If you are serious about keeping unwanted cats away from your property, do not feed them. Consider contacting the local humane society and inquiring about whether they will trap and remove feral cats.
Parts of the Coleus Canina plant, including its seeds, are poisonous if ingested.
Whether the cats coming onto your property are one of the tens of millions of feral cats estimated to be roaming the U.S., or a couple of the neighbor's wayward out-of-doors tabbies, cats that stray into your yard and root up your garden or dig through your trash are not necessarily welcome. There are ways to discourage felines from intruding on your property that do not involve traps or costly electronic deterrents.
If it is easy for a cat to get into your yard and your yard is small, consider constructing a simple fence made from chicken wire. To keep cats from climbing over it, lean the fence outward.

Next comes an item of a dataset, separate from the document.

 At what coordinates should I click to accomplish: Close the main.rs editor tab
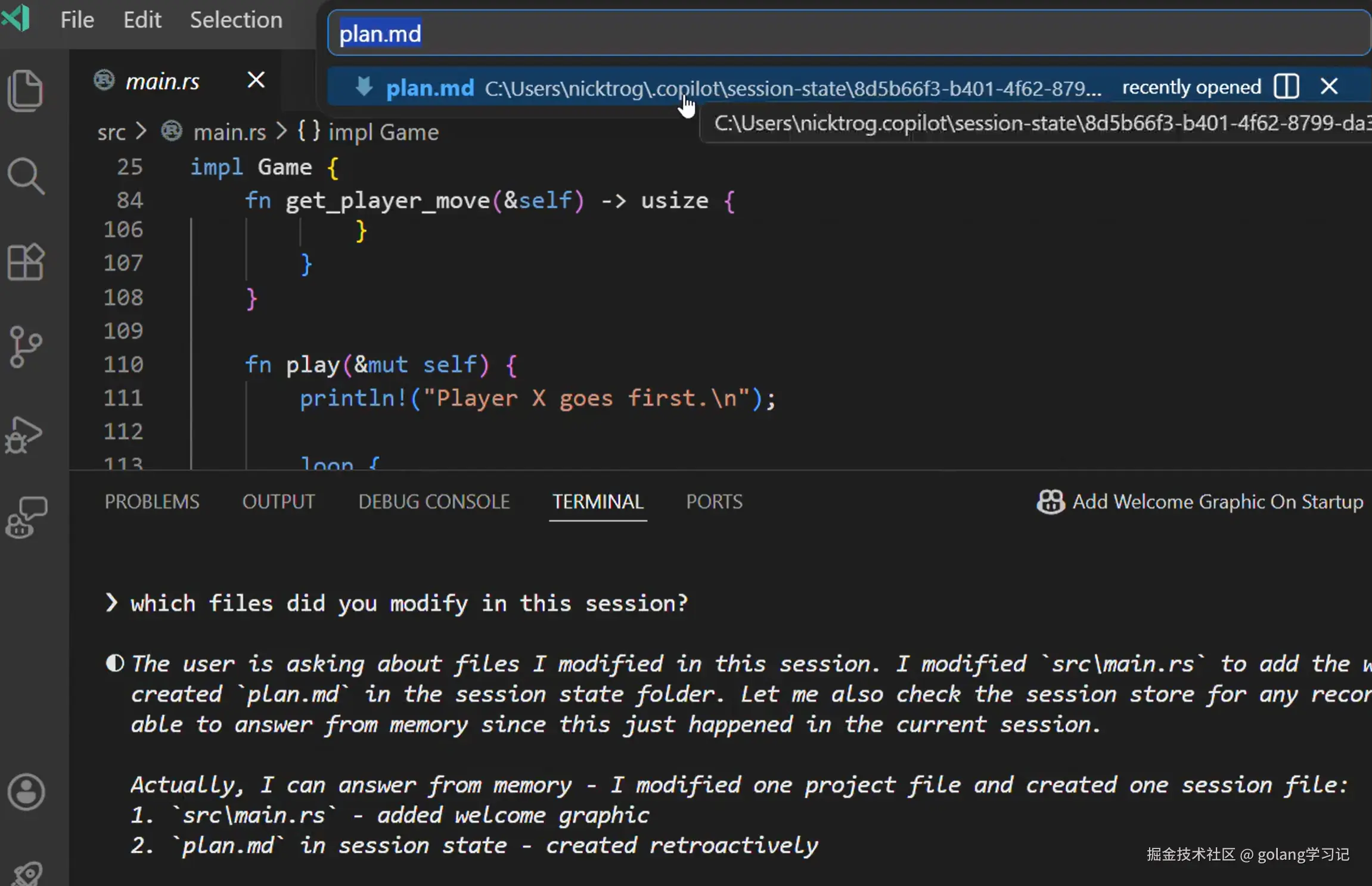[x=256, y=80]
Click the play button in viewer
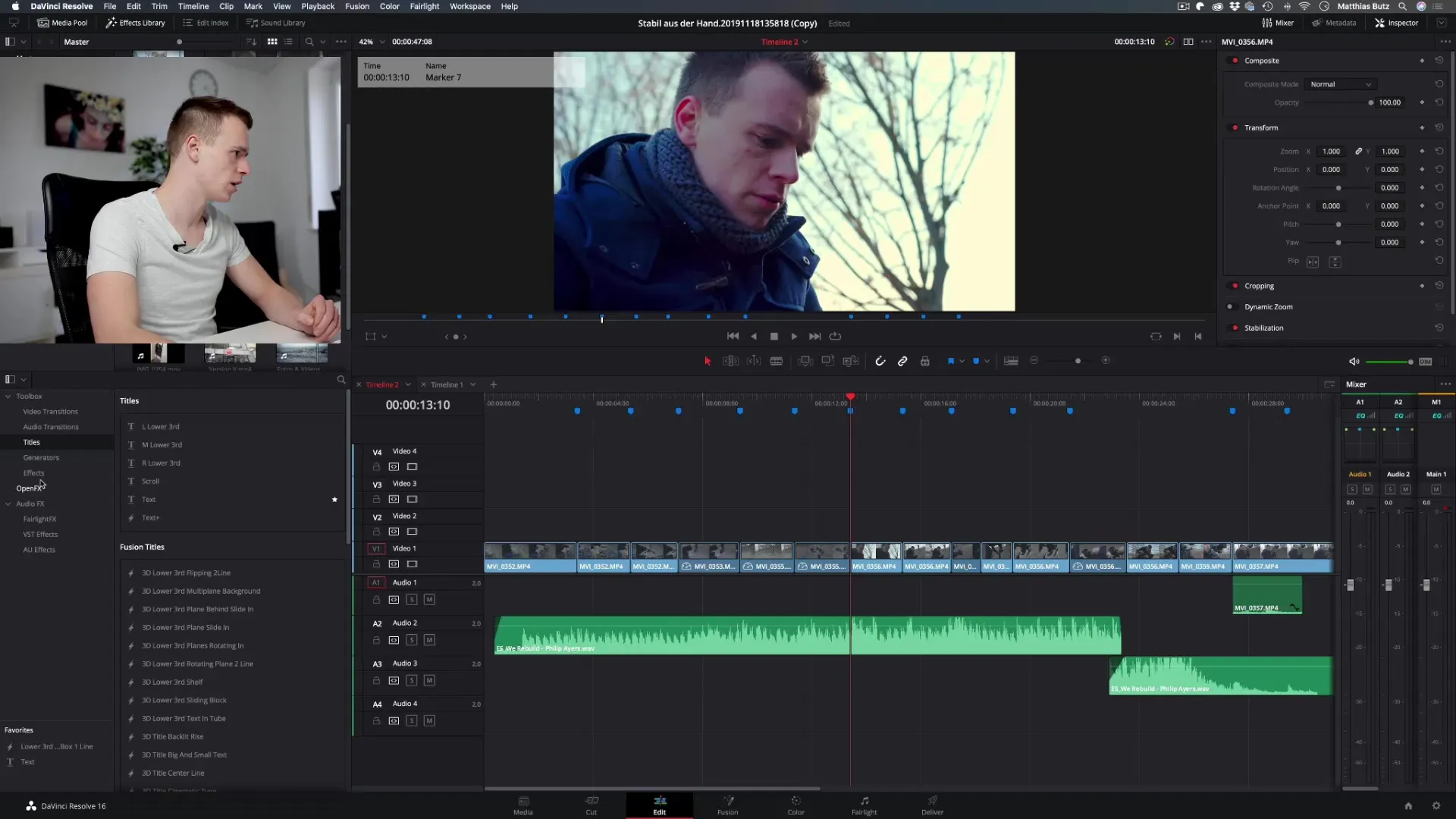1456x819 pixels. (x=794, y=336)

If you already have a wire fence surrounding your yard, stretch a taut string or length of wire just above the top of the fence. This will deter cats from trying to walk along or crawl over the fence.
Consider purchasing the garden plant Coleus Canina, sometimes referred to as “Scaredy Cat” or “Scardy Plant.” Cats will avoid this plant. It is an attractive plant with appealing foliage and blue spiky flowers, but it releases an odor that deters cats. Humans can only smell the plant when it is touched. The plant is an annual, so this may be a good solution for the warmer months.

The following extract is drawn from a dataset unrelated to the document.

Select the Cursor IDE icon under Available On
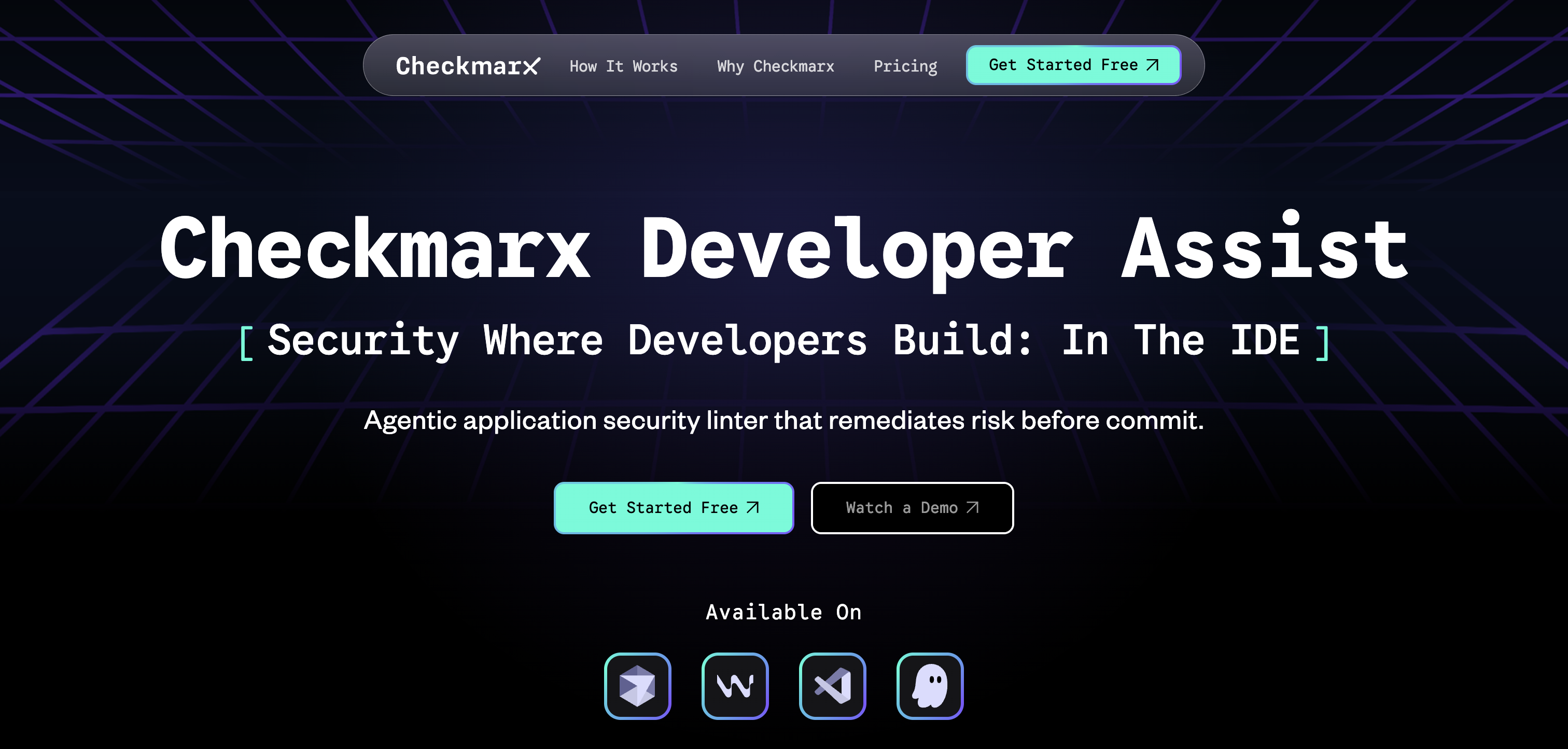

For the least expensive solution, try a few natural scent repellents. Cats do not like the smell of citrus, so orange, lemon or grapefruit peels scattered around your house may deter them. Coffee grounds, too, give off an odor cats find unpleasant. These can be sprinkled in areas where you don't want cats to go, such as gardens or flowerbeds. Lavender oil, citronella oil, and peppermint oil are also scents cats find disagreeable.